Task material:
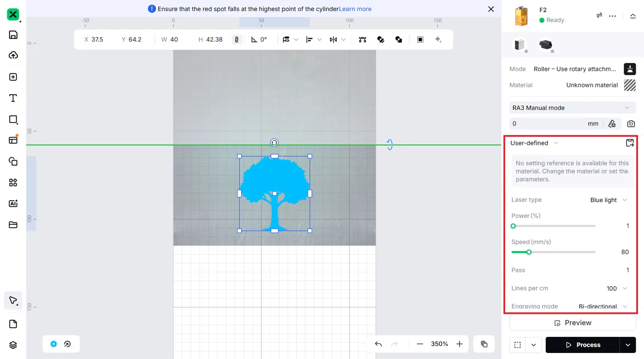The width and height of the screenshot is (644, 359).
Task: Open the AI image tool in sidebar
Action: (13, 203)
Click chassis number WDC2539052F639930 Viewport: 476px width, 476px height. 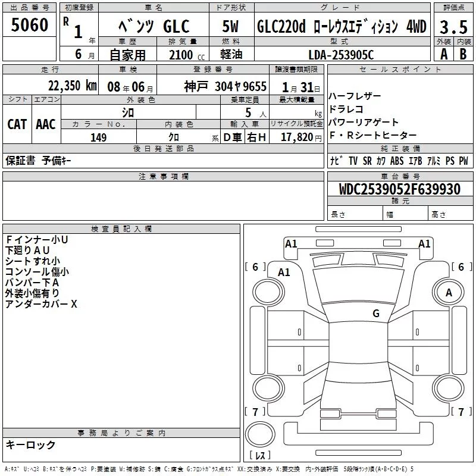point(400,189)
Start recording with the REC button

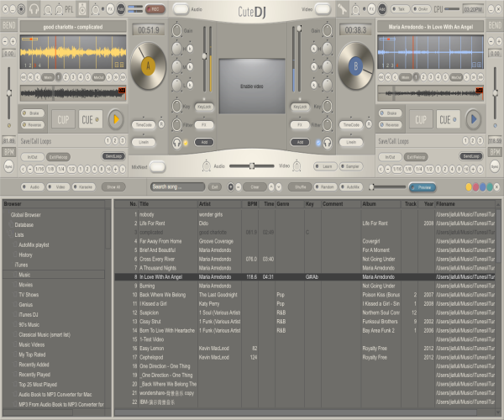click(155, 8)
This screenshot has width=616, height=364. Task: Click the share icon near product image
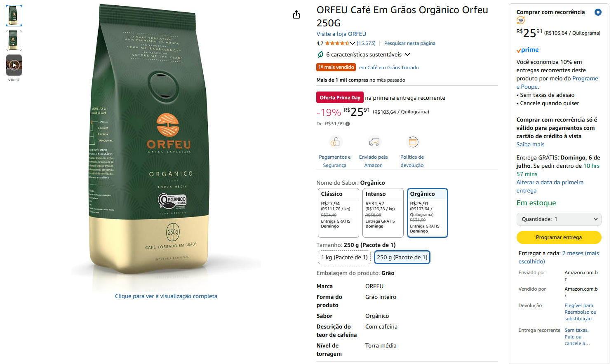pos(296,15)
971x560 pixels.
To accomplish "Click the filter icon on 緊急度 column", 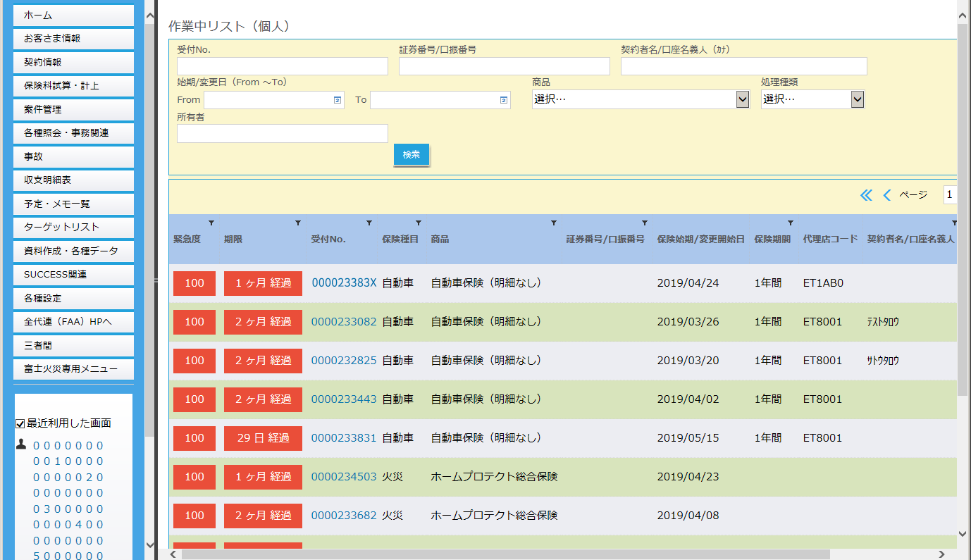I will coord(211,223).

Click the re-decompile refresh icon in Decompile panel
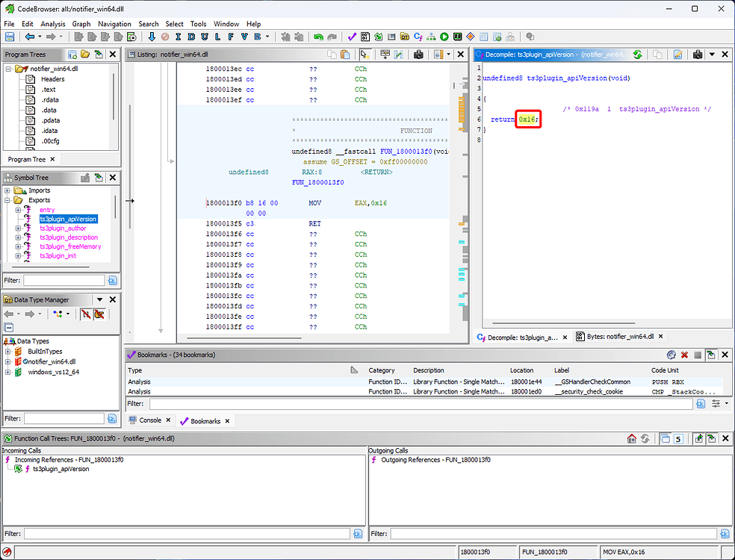coord(637,54)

Work item:
Find the line that contains "Click the re-decompile". Reproduce it and every later line of the records exactly, minus the pictures.

Solution:
Click the re-decompile refresh icon in Decompile panel
coord(637,54)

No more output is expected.